Les deux grandes catégories qui permettent d'aborder la démarche de Jeff Wall – l'histoire des arts et la société contemporaine – convergent vers une problématique née au xixe siècle et que l'artiste fait sienne en la confrontant à notre actualité : comment être un peintre de la vie moderne ? Peut-on même s'investir du droit d'en présenter le spectacle ? C'est par rapport à cette question centrale que doivent se comprendre les références multiples – et souvent proposées simultanément dans une même œuvre – à la peinture, au cinéma, à la photographie, au théâtre, aux tableaux vivants, voire à la publicité, ainsi qu'aux graves problèmes qui se posent dans la société nord-américaine, tels que le racisme, l'attitude vis-à-vis des minorités ethniques, le chômage, la criminalité, ou encore les relations entre hommes et femmes ou entre adultes et enfants.
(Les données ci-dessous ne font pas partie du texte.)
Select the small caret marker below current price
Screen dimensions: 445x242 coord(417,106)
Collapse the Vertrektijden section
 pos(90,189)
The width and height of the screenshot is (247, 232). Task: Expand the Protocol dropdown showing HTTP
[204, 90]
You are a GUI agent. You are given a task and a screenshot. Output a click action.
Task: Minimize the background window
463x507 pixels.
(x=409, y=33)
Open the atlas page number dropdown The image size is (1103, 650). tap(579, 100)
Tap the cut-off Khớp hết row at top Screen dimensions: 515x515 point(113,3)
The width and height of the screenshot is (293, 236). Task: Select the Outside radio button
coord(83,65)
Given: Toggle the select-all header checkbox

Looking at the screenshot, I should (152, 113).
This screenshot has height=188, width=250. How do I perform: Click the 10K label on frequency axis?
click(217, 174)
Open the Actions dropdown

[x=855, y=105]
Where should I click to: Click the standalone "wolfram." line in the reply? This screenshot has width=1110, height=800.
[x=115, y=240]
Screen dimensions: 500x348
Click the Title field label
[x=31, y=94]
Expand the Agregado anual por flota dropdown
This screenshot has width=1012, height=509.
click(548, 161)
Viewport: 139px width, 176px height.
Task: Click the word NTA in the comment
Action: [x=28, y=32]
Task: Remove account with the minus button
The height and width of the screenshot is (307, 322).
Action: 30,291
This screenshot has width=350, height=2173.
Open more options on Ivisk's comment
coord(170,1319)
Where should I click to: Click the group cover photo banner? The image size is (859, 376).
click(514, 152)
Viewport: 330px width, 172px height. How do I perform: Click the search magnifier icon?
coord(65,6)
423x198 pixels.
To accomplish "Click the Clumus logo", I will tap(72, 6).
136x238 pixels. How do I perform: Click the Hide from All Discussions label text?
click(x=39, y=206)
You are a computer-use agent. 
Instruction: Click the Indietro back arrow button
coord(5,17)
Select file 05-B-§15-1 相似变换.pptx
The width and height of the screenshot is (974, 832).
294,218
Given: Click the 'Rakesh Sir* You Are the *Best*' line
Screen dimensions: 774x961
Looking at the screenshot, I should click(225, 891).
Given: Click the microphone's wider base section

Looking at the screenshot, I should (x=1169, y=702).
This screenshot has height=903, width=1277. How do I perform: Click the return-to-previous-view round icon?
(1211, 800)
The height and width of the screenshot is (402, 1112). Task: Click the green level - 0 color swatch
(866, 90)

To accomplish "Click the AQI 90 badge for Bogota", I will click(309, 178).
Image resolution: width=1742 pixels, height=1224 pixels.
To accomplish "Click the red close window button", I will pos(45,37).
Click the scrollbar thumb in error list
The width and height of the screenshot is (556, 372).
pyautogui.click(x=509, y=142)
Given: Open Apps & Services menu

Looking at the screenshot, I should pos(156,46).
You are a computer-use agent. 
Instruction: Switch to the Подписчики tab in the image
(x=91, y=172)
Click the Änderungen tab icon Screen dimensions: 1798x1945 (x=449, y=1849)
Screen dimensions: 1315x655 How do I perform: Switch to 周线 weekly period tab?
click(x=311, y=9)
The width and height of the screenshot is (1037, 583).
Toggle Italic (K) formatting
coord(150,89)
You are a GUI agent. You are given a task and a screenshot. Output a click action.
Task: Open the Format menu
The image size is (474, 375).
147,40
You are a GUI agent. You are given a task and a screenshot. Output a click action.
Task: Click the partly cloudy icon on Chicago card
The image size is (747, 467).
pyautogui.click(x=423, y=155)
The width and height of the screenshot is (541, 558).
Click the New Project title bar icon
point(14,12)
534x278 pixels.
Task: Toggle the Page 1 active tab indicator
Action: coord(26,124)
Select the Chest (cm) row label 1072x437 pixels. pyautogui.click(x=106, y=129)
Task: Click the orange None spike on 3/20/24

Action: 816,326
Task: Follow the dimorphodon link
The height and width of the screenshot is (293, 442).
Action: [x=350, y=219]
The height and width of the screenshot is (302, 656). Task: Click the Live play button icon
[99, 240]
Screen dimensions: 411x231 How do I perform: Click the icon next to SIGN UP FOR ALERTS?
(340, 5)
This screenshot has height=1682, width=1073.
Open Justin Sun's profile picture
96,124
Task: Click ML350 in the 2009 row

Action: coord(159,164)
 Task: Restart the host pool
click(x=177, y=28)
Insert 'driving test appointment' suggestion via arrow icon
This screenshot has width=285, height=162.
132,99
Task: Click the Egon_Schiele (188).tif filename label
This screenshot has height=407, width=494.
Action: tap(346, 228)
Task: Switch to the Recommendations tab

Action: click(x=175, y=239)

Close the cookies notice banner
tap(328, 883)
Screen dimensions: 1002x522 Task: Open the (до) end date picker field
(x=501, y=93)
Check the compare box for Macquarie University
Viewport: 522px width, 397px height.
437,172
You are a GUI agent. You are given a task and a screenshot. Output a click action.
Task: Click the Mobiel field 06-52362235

Pour traiter ces sujets, Jeff Wall n'a pas eu recours au genre du documentaire ou du reportage, mais à des fictions qui racontent le réel ; autrement dit, à des processus narratifs qui le recomposent, le transforment et lui donnent un autre statut. Jeff Wall qualifie d'ailleurs son travail de « presque documentaire ». L'image elle-même, aussi vraisemblable puisse-t-elle paraître dans la plupart des cas (Bad Goods, 1984 ; Diatribe, 1985 ; Untangling, 1994), est totalement fabriquée : les personnes que l'on voit, l'éclairage, les poses adoptées, les actions, les choses et les objets, tout est agencé par l'artiste de telle sorte que la réalisation des images s'apparente plus à un tournage de film qu'à une simple prise de vue photographique. Ce sont de vrais acteurs qui jouent à être des personnes en situation réelle, laquelle est retransposée, rejouée plutôt que rendue objectivement. Mais parfois les œuvres sont si volontairement artificielles que l'on se prend au jeu. Le personnage, la situation, le réel deviennent alors la vision objective d'un état de fait. En 1995, l'exposition présentée à la Galerie nationale du Jeu de Paume à Paris soulignait ces deux tendances avec des œuvres se donnant comme des escamotages de la réalité et des œuvres montrant la réalité comme escamotage. Sommes-nous les victimes d'une imposture sociale et existentielle ou la tromperie fait-elle partie intégrante de la réalité humaine ? Les manières de rendre compte de cette réalité, de la percevoir, mais aussi de la dire et de la communiquer, ont toujours intéressé Jeff Wall. Intervenir sur le rôle des images doit aller de pair avec une réflexion sur les narrations qui s'y rapportent, afin de mieux cerner la frontière qui sépare le factice de la vraie vie.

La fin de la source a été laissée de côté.